## WHAT YOU WILL DO:
When the line containing "Click Volkswagen in" appears in the data below, begin copying there and stop only after the line containing "Open the 消息".

## DATA SUPPLIED:
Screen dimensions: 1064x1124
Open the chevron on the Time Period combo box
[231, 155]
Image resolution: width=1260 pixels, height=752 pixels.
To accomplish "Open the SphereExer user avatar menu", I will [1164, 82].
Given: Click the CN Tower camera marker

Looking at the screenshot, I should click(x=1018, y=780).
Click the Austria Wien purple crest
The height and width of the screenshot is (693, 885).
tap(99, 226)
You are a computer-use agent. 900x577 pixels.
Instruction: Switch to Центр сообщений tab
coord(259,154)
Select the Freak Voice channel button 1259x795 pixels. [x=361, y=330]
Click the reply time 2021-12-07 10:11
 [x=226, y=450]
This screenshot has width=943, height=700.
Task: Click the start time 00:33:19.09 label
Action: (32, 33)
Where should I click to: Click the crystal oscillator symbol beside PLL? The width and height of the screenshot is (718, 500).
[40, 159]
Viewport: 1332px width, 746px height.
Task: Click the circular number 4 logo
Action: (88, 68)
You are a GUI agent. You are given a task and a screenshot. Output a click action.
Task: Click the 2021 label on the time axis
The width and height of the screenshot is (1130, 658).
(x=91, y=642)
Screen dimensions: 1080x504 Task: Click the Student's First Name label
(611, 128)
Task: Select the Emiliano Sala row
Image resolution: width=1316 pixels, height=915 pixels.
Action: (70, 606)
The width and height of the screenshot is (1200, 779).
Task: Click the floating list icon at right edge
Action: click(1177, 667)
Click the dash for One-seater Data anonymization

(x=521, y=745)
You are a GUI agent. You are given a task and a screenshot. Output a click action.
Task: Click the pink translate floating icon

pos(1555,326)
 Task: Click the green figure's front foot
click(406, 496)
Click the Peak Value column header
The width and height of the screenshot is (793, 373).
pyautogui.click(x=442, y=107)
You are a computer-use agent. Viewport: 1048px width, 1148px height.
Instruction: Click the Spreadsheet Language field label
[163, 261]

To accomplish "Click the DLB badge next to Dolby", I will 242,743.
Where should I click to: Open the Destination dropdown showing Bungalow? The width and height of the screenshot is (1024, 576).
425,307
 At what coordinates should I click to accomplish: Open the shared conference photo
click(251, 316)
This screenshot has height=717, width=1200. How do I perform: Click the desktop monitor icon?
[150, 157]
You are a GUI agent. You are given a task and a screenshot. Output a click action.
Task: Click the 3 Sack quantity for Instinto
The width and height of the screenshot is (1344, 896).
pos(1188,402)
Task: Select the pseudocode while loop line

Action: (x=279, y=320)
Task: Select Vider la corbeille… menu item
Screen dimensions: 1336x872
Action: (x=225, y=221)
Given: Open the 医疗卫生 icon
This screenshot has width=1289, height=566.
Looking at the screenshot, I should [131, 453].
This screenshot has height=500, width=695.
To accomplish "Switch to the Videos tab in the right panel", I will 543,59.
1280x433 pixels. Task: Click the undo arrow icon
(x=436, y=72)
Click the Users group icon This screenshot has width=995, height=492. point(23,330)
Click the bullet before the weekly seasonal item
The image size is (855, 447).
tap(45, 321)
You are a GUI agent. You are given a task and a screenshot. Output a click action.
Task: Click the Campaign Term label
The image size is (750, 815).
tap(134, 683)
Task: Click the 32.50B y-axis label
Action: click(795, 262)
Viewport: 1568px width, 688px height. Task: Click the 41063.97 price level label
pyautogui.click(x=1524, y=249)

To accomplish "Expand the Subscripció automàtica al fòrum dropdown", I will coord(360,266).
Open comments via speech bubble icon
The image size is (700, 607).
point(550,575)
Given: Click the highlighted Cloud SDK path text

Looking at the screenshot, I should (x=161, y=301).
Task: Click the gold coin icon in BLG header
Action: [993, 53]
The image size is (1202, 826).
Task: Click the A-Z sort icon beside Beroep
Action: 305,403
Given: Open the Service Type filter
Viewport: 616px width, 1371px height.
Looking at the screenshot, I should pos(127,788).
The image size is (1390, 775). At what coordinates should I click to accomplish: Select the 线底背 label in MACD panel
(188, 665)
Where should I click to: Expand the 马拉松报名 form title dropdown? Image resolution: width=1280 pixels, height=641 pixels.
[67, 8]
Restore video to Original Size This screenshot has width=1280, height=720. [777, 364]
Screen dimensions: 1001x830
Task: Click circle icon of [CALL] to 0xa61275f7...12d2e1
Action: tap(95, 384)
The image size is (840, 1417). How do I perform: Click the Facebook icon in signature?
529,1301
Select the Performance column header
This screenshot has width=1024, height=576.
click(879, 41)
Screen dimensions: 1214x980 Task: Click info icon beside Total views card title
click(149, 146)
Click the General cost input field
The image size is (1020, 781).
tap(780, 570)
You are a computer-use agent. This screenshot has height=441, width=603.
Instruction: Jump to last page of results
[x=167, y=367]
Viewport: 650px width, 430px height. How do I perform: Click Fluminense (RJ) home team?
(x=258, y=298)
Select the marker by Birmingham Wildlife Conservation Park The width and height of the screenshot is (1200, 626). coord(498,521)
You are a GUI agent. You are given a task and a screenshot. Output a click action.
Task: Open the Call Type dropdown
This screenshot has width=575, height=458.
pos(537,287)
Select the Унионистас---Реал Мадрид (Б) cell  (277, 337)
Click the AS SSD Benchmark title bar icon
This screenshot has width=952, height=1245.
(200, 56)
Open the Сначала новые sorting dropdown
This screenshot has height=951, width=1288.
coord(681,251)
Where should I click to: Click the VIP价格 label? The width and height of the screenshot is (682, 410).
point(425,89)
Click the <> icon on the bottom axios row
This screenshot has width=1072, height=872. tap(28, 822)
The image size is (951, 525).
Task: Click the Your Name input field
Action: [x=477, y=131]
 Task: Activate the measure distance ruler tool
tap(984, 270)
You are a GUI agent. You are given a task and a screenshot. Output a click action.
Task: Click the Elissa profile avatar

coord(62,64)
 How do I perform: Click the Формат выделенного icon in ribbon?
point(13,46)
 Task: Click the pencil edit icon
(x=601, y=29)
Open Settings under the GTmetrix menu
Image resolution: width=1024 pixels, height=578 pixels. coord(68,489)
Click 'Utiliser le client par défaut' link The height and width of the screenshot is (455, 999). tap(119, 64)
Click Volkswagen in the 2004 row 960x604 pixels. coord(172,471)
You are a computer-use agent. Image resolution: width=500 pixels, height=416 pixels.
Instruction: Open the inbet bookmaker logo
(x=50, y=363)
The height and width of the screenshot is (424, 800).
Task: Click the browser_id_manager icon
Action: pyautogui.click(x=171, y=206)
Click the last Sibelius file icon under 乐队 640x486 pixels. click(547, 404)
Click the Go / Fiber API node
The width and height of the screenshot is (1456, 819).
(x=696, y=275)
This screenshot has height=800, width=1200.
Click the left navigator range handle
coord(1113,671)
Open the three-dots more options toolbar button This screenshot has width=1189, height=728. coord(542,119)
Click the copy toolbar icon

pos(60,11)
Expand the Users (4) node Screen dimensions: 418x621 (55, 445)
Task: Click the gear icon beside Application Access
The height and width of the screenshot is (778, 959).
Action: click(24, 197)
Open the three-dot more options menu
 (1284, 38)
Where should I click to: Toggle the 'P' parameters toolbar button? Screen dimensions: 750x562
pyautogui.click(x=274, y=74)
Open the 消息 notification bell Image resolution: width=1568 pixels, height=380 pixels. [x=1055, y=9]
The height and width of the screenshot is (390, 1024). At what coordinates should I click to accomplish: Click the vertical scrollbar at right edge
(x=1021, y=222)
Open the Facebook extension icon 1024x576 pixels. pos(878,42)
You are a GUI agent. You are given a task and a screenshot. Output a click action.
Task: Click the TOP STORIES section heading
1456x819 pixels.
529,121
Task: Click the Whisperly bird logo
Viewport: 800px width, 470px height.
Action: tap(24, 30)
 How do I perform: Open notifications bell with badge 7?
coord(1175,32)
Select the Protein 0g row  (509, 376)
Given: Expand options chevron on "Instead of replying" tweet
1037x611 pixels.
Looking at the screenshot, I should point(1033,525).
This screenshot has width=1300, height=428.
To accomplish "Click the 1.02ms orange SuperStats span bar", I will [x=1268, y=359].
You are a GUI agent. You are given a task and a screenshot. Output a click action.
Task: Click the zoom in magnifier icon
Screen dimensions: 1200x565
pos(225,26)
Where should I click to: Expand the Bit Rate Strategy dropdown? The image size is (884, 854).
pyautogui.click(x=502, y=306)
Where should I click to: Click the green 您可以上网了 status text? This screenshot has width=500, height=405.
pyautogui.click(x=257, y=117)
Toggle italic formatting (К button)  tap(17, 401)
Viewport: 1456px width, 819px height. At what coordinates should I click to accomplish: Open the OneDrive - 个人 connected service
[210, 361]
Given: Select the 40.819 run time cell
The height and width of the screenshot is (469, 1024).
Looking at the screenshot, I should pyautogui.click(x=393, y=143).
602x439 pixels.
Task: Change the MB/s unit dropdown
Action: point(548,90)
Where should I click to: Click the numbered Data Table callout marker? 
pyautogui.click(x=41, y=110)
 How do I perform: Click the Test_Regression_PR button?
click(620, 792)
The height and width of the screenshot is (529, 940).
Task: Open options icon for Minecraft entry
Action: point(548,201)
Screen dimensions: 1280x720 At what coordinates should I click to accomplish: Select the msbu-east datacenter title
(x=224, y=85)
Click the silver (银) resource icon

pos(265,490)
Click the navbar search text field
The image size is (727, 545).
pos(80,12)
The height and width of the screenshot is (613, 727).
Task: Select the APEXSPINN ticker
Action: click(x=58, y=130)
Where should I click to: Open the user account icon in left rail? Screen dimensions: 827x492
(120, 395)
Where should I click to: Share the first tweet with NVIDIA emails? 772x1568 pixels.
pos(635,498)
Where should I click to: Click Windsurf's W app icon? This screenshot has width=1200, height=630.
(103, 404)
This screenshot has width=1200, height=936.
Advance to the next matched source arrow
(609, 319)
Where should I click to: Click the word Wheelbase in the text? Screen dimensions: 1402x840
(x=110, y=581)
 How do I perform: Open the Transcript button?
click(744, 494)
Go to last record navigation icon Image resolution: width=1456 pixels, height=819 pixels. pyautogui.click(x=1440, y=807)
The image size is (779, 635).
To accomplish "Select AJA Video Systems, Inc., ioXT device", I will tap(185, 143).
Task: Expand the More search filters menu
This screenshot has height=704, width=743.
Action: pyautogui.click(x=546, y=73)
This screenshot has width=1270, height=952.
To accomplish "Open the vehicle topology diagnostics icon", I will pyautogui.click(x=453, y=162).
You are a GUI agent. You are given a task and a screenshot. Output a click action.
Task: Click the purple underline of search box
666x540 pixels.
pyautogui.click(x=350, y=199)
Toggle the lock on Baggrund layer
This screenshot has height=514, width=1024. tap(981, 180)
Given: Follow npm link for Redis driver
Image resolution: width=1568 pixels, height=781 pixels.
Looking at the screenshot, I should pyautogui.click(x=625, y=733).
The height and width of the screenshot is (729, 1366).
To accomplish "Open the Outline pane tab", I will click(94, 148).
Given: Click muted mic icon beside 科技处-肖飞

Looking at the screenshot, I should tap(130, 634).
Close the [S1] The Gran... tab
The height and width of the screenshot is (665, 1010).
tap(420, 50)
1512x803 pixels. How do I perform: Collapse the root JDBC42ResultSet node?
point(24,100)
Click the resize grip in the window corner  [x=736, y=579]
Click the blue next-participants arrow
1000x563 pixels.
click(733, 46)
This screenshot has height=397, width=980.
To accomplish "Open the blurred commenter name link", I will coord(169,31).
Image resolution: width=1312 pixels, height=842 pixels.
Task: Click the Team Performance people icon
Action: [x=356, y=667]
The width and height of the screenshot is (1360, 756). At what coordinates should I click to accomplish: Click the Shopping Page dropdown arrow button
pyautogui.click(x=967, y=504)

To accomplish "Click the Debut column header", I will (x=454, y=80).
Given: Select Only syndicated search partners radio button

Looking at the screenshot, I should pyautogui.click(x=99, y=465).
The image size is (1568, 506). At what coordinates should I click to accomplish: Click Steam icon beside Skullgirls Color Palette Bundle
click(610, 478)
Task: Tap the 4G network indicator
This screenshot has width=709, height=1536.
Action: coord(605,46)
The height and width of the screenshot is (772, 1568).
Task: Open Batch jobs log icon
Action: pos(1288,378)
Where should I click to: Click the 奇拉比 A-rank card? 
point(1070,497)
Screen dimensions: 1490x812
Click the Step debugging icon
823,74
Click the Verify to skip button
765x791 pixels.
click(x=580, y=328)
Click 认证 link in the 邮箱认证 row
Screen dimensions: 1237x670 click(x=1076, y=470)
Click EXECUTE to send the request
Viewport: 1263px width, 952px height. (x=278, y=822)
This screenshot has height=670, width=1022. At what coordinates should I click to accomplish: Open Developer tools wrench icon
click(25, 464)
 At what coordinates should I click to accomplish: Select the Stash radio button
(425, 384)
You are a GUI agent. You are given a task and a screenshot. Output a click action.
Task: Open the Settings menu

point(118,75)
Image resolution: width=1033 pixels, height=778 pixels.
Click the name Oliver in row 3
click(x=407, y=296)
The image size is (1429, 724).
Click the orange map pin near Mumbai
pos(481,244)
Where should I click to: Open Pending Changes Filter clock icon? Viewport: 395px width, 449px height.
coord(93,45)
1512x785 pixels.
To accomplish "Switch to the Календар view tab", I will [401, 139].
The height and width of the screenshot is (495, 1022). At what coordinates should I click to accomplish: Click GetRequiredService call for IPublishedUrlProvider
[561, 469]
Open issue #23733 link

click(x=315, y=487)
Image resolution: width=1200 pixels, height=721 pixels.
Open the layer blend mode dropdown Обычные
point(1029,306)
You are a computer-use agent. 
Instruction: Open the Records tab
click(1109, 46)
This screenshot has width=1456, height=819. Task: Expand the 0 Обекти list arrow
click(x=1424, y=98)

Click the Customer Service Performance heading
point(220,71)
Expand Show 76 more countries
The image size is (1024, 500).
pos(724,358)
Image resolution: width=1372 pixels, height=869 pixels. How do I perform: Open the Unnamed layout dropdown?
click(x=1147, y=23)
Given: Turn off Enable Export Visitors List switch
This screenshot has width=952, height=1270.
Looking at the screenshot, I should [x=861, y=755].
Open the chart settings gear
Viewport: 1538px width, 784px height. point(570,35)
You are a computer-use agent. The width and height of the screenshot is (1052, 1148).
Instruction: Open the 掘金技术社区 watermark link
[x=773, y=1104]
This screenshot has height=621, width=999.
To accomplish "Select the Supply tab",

## RESPONSE:
Click Volkswagen in the 2004 row 960x604 pixels. coord(172,471)
You are a computer-use agent. Image resolution: width=500 pixels, height=416 pixels.
Instruction: Open the inbet bookmaker logo
(x=50, y=363)
The height and width of the screenshot is (424, 800).
Task: Click the browser_id_manager icon
Action: pyautogui.click(x=171, y=206)
Click the last Sibelius file icon under 乐队 640x486 pixels. click(547, 404)
Click the Go / Fiber API node
The width and height of the screenshot is (1456, 819).
(x=696, y=275)
This screenshot has height=800, width=1200.
Click the left navigator range handle
coord(1113,671)
Open the three-dots more options toolbar button This screenshot has width=1189, height=728. coord(542,119)
Click the copy toolbar icon

pos(60,11)
Expand the Users (4) node Screen dimensions: 418x621 (55, 445)
Task: Click the gear icon beside Application Access
The height and width of the screenshot is (778, 959).
Action: click(24, 197)
Open the three-dot more options menu
 (1284, 38)
Where should I click to: Toggle the 'P' parameters toolbar button? Screen dimensions: 750x562
pyautogui.click(x=274, y=74)
Open the 消息 notification bell Image resolution: width=1568 pixels, height=380 pixels. [x=1055, y=9]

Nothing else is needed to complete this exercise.